Here is the 2021 New Jersey International Film Festival Video Q+A with S T O P Director Marieli Froehlich and Festival Director Al Nigrin.
S T O P plays at the 2021 New Jersey International Film Festival as is part of the Experimental Film Program on Friday, June 11!
Friday, June 11, 2021 - $12=General
Film will be available on Video On Demand for 24 hours on this show date.
To buy tickets and get more info go here.
Experimental Shorts
Sometimes a little Sin is good for the Soul - Alex Beriault (Bremen, Germany) Sometimes a little Sin is good for the Soul is an experimental short film that takes place within an architectural, almost painterly world. Interior structures, shapes and colours form together the unusual spaces within which three women are suspended. Somehow their actions and mobility remain bound to their surroundings, and time moves slower than the speed of life to underscore the strange conditions of these subjects. All the while, a glowing red “Exit” sign periodically reappears to tease and perturb its cold, taciturn surroundings, but no matter how often the sign reveals itself, it never points towards any clear way out. Digitized 16mm, 2020; 8 min.
My Strange Loop – Shaquille Galvan (Denver, Colorado) In this exploration of the feeling of being overwhelmed, Sara, a Sisyphean figure, attempts to reach the end of a nightmarish hallway, but finds herself stuck in a strange loop. 2020; 12 min.
Amphibians - Drake Howard, Devin Finn (Austin, Texas) Amphibians confronts two universal issues, race and gender. Myster must face the reality of his own dreams or be subjected to a never ending cycle of inauthentic truth. 2020; 12 min.

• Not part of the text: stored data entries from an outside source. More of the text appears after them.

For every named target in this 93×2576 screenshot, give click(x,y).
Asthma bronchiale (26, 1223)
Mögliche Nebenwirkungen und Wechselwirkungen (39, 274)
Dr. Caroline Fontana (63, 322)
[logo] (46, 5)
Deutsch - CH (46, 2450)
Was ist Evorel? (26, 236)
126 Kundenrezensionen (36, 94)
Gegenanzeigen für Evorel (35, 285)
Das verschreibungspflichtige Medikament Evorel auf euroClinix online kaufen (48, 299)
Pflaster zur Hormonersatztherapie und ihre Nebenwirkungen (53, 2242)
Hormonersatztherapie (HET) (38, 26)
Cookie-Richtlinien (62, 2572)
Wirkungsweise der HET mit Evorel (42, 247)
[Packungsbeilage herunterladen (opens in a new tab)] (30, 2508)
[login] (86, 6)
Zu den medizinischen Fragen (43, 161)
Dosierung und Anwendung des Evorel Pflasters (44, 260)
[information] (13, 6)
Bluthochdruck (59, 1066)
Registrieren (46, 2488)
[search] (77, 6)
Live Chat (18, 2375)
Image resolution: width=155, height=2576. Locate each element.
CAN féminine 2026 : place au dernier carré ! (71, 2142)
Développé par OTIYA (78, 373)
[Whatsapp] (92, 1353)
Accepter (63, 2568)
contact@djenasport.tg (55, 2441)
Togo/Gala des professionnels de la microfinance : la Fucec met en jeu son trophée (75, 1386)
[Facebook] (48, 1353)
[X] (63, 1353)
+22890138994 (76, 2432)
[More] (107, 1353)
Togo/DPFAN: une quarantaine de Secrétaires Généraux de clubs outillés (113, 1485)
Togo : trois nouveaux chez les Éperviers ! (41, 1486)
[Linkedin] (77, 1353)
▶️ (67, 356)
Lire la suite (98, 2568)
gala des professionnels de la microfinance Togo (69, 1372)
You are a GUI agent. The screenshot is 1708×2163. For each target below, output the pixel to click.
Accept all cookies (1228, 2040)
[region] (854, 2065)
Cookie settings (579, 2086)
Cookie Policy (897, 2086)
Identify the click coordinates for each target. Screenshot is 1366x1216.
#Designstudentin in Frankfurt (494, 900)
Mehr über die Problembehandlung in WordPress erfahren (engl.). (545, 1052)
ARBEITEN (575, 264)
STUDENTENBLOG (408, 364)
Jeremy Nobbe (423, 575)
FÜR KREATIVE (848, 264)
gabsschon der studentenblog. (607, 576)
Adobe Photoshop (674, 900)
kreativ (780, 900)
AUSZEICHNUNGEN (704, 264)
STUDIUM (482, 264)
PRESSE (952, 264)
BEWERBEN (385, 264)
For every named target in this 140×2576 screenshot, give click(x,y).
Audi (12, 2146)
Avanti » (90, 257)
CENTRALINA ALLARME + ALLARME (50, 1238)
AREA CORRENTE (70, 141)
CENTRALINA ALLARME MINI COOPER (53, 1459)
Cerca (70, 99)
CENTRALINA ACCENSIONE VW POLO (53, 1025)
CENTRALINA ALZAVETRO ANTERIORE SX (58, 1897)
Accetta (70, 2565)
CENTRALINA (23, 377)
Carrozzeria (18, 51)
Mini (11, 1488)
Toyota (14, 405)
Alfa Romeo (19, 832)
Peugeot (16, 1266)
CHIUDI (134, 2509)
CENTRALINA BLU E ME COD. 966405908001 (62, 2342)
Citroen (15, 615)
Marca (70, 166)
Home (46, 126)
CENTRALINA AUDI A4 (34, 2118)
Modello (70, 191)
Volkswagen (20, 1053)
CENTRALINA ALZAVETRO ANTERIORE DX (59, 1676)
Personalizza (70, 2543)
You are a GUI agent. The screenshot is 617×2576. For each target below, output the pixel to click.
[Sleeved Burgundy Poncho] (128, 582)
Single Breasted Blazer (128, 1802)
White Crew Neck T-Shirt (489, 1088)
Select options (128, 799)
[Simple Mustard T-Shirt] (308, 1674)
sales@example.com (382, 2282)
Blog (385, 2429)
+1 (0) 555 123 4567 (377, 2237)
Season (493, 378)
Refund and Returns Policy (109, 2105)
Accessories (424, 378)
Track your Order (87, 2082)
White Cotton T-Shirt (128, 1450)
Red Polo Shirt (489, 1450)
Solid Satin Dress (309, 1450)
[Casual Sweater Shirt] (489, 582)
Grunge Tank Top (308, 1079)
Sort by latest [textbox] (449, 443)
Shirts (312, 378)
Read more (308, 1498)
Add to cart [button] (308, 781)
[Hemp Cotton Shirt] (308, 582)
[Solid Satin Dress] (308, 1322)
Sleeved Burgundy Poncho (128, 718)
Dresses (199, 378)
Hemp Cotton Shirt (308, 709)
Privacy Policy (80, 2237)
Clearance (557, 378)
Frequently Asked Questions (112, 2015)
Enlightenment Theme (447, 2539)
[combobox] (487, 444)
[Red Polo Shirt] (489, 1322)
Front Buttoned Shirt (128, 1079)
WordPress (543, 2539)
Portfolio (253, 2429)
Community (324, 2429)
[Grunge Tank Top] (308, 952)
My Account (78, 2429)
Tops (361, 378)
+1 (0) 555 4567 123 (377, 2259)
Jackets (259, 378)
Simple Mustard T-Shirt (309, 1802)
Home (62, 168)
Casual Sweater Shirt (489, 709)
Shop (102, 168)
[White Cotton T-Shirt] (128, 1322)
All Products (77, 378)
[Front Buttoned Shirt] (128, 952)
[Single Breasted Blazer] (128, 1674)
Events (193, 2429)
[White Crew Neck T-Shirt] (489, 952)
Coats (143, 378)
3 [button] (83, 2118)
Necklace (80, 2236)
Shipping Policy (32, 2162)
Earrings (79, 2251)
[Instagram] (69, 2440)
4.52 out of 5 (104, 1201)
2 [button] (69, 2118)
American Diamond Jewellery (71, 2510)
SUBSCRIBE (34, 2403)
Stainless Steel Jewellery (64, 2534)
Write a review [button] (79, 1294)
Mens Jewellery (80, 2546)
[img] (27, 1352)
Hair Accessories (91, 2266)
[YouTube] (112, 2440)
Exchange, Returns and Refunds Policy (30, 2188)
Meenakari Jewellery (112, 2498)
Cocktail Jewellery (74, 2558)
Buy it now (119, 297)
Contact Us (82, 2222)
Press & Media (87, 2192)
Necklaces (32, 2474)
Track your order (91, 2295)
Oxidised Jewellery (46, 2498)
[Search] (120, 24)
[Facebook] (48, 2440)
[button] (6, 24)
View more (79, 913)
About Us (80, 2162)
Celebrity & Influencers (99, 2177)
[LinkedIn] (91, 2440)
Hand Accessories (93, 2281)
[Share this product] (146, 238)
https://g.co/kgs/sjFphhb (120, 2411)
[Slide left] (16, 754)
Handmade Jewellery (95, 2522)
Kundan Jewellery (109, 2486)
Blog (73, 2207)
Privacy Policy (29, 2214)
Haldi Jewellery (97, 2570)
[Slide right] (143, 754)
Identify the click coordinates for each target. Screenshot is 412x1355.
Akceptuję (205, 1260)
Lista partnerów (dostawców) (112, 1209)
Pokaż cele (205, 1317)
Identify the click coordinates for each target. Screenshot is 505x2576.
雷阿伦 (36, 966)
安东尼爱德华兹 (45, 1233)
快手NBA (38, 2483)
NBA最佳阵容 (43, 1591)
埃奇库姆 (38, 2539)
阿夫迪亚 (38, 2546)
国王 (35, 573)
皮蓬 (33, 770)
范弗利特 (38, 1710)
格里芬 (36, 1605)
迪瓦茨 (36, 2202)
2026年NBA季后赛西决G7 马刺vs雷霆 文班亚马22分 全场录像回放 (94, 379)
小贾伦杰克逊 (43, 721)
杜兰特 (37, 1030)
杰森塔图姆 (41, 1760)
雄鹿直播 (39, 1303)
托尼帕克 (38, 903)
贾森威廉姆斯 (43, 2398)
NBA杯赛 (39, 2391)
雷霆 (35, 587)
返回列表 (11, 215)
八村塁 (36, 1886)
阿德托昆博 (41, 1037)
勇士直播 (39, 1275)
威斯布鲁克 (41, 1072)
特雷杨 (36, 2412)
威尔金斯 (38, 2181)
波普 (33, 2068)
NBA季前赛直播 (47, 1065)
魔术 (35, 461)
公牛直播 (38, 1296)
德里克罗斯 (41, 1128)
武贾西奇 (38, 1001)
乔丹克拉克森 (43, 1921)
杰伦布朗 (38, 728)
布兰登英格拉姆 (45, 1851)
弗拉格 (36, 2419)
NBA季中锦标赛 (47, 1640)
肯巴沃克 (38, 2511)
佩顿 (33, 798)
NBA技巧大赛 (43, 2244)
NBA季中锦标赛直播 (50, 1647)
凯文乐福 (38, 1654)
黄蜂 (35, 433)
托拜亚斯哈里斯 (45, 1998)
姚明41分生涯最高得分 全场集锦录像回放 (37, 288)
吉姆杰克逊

S T O P – Marieli Froehlich (Vienna, Austria) We are all almost uninterruptedly exposed to countless unfiltered events, both near and far. Reflecting this kind of overwhelming situations the idea for STOP came up. The project can be understood as an action of deceleration, a call for slowdown from a state of sensory overload, a flood of stimuli, that consequently leads to a restriction of our original perception. Contemplation or meditation, an exercise that has had its place in all cultures, offers people the opportunity to experience oneness within themselves and further leads to a feeling of unity with their fellow men. Referring to this project, people from all walks of life, of all ages, religions and race from around the world were and are invited, to take on a sort of meditative sleep state without preparation or artificial setting in their personal environment and stand still for a few minutes, allowing me to record them. During their brief pause the world keeps turning and the grass still grows. The participants are turning towards silence experiencing a gentle stillness spreading throughout themselves. The goal of that continuing project is to collect as many people as possible to participate in the experiment. Experiencing the projection of an “entire world” of people in contemplation also creates a feeling of oneness and inclusion for the viewers. Division and prejudice, whether racial, religious, gender, class or political believes, are thus consequently eliminated in this moment. 2020; 16 min.
Frankston – Patrick Tarrant (London, England)
Frankston is a study of the place I grew up, a satellite of Melbourne, Australia with affordable housing, nature-strips and beach views. The downright ordinary nature of the opportunities and festivities afforded by Frankston, and the ambivalence one can feel going back there, nonetheless give rise to a new aesthetic: the suburban symphony. In this case the symphony is rendered in strange hues and luminescences as though affirming Robin Boyd’s depiction of ‘the Australian ugliness’ in 1960, where he claims that “taste has become so dulled and calloused that anything which can startle a response on jaded retinas is deemed successful.” 2020; 21 min.